Compliance With Multidisciplinary Care Standards in a Psychiatric Inpatient Unit: A Clinical Audit From a Tertiary Hospital in the United Arab Emirates
Mohammed Al Ahbabi, Khaled Jawabri, Alyazia Al Kaabi, Fadwa Al Mugaddam, Syed Fahad JavaidAims:
Multidisciplinary care is essential for safe and effective inpatient psychiatric treatment. Involvement of social work and psychology services supports psychosocial assessment, risk management, discharge planning, and continuity of care. This audit assessed compliance with local guidelines for multidisciplinary inpatient care, informed by the Royal College of Psychiatrists’ Core Standards for Inpatient Mental Health Services (Centre for Quality Improvement), which emphasise timely multidisciplinary involvement, including psychology and social work input, and clear documentation in multidisciplinary team reviews. We aimed to identify good practices and any gaps in early referral and documentation.
Methods:
A retrospective audit at the Behavioural Sciences Institute (BSI), Al Ain Hospital, United Arab Emirates, reviewed electronic records of 193 psychiatric admissions. Four standards from the Royal College of Psychiatrists’ Core Standards were assessed: (1) social work referral within a week; (2) psychology referral within a week of admission; (3)documentation of social work input in multidisciplinary team (MDT notes; and (4) psychology input documented in MDT notes. Compliance was measured by percentage, stratified by unit type (male, female, forensic) to explore practice variation. Descriptive data analysis was used.
Results:
Social work referrals within one week were completed in 29.0% of admissions, and psychology referrals in 32.6%. Documentation rates were higher but still suboptimal: social work input was recorded in 38.3% of cases, and psychology in 44.0%. There was variation between units. The male unit had the lowest early referral compliance, with social work and psychology orders in 16.0% and 22.0% of cases, respectively. MDT documentation was higher but incomplete.
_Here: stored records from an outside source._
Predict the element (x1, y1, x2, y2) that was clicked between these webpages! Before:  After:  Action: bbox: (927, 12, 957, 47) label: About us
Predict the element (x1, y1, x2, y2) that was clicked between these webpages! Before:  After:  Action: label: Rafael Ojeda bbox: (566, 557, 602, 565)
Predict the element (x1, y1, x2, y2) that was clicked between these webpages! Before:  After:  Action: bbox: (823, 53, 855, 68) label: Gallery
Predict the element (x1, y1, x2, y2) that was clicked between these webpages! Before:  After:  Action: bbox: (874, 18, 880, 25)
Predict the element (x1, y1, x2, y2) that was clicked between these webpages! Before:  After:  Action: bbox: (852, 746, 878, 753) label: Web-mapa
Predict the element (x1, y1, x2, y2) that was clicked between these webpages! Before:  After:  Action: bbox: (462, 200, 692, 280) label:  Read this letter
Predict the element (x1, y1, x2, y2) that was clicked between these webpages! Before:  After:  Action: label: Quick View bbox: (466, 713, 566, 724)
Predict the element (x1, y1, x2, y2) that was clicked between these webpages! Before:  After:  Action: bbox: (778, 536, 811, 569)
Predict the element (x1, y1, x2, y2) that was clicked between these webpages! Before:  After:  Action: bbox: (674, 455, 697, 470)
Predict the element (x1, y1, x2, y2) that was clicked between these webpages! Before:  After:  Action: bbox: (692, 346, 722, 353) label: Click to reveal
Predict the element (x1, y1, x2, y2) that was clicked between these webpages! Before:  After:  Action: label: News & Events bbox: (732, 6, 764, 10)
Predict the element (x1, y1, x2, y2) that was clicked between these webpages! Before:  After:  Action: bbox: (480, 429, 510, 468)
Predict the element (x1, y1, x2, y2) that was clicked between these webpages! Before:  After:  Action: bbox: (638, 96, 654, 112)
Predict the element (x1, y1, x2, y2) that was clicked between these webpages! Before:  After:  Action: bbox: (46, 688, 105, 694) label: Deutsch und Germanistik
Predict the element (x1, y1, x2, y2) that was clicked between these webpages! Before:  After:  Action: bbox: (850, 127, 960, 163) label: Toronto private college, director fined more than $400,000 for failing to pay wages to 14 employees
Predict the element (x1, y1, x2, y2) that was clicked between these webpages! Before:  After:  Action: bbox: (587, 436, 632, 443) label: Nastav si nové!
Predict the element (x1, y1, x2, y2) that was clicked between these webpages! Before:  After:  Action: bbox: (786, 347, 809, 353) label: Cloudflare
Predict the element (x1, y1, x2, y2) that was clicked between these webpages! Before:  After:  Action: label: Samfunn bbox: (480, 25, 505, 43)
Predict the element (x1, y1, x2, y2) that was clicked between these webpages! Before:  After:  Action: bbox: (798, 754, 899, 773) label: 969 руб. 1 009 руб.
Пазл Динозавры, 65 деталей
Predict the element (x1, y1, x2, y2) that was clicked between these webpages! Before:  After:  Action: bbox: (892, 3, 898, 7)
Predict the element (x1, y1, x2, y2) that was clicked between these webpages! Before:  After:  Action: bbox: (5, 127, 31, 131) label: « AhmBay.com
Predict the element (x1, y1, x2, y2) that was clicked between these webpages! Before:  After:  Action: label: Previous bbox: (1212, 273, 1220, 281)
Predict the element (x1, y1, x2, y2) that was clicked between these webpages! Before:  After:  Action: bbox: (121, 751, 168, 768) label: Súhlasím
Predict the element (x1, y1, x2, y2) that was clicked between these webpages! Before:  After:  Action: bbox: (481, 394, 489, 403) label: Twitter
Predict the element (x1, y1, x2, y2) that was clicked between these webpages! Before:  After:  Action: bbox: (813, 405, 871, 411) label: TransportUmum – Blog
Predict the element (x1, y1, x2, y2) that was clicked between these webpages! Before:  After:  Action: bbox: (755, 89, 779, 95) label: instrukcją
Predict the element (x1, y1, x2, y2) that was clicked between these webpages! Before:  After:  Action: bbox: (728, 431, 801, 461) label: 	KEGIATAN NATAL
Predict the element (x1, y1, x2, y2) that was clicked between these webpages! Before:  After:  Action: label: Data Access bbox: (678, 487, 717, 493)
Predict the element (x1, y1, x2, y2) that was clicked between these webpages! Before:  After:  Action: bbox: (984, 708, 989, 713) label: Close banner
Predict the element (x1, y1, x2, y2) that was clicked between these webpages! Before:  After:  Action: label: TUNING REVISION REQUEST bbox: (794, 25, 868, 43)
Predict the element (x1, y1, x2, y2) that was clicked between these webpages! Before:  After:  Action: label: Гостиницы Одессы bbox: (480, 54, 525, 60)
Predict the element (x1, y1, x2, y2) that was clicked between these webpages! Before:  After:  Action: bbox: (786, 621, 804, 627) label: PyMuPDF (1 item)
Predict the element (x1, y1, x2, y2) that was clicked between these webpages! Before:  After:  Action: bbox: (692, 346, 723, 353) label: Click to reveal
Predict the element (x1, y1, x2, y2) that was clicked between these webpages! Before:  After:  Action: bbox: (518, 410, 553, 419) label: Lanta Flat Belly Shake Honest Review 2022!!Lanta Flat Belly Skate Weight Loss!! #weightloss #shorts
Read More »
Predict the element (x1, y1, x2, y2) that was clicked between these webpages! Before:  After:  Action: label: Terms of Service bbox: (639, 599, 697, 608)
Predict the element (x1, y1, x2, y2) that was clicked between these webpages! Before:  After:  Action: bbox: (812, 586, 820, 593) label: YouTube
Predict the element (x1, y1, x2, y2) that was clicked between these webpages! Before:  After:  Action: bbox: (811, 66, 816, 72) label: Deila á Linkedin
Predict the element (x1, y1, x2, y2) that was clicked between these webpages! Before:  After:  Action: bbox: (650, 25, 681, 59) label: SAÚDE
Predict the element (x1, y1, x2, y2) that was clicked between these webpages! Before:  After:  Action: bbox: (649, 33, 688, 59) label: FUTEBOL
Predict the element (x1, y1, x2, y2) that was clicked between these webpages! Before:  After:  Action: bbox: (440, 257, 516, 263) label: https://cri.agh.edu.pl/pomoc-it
The female unit performed better, with social work orders in 47.5% and psychology orders in 50.8%, though psychology documentation was low at 32.8%. In the forensic unit, early referrals were moderate for social work (34.4%) and low for psychology (25.0%), but MDT documentation was the highest, with social work noted in 75.0% and psychology in 56.3%. Overall, MDT documentation rates exceeded early referral rates, indicating delayed multidisciplinary involvement.
Conclusion:
This audit found gaps in referral practices for social work and psychology in psychiatric inpatient care, especially early referral within a week of admission. Documentation in MDT notes was more frequent but still below standards, indicating delayed engagement. To improve care, structured admission pathways, automated referrals, standardised documentation, and staff education are needed.
No financial sponsorship was received for this project.